NASA have today announced a surprising shift of focus away from Mars and onto a project that will actually benefit humanity.
After losing contact with their Opportunity rover in a recent dust storm on the red planet, the scientists at NASA have agreed to devote their incredible intellect and skill towards the construction of a printer that consistently does what you bloody ask it to.
NASA spokesperson Chuck Williams addressed reporters this morning saying, “It is with some sadness that we have decided to shelve our Mars Exploration Program, at least for the time being.
“The unpredictability of the Martian climate, coupled with the expense of getting what is basically a remote controlled car all that way just for it to be crippled by a dust storm has forced us to reconsider our priorities.
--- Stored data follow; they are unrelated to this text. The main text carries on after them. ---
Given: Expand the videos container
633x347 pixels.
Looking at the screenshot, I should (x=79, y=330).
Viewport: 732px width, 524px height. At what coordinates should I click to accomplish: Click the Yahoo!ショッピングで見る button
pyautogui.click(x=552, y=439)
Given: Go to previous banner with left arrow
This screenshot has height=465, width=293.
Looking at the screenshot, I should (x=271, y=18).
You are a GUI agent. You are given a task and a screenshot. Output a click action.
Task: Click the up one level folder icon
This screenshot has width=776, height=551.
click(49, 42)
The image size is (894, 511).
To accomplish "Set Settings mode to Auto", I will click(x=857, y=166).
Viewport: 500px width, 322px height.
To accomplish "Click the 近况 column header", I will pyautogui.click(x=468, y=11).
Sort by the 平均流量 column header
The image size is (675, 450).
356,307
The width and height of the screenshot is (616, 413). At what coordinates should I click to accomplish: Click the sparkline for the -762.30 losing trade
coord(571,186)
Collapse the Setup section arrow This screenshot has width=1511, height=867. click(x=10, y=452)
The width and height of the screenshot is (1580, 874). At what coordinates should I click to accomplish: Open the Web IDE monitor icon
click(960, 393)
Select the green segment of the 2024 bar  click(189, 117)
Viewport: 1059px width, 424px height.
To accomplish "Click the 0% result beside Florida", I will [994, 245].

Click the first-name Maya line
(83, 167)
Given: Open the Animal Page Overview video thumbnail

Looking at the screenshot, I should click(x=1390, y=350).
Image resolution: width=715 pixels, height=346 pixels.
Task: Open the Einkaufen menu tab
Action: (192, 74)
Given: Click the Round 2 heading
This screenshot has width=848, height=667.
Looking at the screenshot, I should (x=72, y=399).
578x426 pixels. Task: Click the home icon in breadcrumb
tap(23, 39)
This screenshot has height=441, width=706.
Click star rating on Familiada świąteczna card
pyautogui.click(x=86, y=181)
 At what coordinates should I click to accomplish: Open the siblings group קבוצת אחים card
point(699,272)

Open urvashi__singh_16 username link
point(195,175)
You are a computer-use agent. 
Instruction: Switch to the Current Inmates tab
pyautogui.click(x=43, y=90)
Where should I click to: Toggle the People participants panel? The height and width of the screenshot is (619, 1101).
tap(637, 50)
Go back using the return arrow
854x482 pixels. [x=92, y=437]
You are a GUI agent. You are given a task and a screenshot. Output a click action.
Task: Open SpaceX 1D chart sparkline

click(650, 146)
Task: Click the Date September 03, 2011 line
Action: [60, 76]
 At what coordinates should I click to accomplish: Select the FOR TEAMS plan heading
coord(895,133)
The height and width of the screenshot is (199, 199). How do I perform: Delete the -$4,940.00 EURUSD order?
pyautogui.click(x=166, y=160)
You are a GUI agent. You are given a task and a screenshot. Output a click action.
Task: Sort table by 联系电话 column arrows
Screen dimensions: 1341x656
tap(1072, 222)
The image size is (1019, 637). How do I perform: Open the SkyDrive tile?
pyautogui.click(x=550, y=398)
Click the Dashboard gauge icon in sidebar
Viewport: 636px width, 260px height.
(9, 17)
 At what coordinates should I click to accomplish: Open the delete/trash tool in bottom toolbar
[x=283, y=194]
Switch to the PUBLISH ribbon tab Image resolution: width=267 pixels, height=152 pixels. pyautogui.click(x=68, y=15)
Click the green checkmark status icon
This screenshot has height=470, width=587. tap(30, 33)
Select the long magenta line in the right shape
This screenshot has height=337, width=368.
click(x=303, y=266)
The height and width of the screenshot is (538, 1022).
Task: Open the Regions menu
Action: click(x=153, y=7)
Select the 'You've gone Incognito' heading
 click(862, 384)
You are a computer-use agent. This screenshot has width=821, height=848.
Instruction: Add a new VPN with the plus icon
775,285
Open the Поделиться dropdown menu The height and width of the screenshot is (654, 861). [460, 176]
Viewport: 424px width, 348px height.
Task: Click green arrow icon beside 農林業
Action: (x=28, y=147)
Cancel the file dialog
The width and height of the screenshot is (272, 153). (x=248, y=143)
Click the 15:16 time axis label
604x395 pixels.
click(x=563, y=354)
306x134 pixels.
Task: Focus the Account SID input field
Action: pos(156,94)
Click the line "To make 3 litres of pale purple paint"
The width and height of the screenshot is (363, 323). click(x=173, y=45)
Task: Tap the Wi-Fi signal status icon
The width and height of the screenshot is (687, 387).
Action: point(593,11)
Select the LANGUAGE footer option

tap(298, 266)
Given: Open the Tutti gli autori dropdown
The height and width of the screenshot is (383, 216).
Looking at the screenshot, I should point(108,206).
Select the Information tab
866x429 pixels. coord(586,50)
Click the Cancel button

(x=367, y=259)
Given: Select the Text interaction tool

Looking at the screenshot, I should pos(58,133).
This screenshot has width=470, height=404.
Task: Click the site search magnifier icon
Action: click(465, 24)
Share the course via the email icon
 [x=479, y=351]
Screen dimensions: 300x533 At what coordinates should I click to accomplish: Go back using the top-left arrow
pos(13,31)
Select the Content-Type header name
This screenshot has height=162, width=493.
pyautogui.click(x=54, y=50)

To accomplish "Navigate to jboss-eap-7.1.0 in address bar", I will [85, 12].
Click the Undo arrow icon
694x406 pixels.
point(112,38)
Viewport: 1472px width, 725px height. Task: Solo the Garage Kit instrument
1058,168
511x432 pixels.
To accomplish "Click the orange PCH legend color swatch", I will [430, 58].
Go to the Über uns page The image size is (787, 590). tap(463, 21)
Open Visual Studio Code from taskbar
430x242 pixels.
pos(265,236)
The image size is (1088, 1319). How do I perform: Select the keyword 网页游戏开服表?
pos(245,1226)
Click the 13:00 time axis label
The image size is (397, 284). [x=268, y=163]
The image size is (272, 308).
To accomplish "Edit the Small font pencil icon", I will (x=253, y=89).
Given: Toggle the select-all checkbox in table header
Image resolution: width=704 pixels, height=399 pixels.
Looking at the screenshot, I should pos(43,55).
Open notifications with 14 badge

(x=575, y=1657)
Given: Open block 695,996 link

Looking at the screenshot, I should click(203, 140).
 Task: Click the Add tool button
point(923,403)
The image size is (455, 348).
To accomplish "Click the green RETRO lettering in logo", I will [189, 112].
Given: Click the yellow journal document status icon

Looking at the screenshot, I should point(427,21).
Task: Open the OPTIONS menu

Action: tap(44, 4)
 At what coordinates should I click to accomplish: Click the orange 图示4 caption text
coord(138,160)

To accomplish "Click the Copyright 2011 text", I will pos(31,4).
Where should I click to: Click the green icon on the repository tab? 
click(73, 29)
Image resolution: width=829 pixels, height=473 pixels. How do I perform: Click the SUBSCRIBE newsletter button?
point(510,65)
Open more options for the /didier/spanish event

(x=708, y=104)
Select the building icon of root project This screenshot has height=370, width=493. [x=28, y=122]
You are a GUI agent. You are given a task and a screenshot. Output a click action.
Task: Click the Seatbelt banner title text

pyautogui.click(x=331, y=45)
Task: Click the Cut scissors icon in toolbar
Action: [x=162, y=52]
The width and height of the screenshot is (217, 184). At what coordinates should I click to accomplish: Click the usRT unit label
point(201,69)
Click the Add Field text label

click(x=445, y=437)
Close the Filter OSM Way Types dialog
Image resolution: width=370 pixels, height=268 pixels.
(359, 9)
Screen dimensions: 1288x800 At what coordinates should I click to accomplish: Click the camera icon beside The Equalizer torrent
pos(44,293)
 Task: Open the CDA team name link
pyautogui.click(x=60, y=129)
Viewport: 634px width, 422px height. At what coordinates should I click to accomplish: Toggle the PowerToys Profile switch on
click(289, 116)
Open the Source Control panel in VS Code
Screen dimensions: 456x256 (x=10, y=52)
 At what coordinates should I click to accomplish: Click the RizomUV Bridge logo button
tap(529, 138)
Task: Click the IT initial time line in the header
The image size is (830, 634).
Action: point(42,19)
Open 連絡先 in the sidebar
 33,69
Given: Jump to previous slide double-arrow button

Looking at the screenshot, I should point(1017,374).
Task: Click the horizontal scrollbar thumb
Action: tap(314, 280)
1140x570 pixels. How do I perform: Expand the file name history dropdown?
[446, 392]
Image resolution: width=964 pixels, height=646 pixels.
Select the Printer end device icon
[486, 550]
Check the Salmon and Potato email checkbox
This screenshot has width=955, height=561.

“As you know, NASA is all about pushing the boundaries of human achievement. They said men would never walk on the moon – but we did it. They said we’d never land anything on Mars – but we did it.
“Now, we face a gargantuan challenge, and we will not shy away from it. Work will begin immediately on the development of a printer that works 100% of the time, and boy are we excited about this one. We love an impossible task.”
Jared James, an office worker from Florida who spent several hours last week cursing his printer, told us, “I’d happily pay through the nose for a NASA printer for the office, if it means no more paper jams or having ‘documents pending’ for an indefinite amount of time in the printing queue.
“It’ll save my knuckles from punching this pile of crap on a daily basis, too.”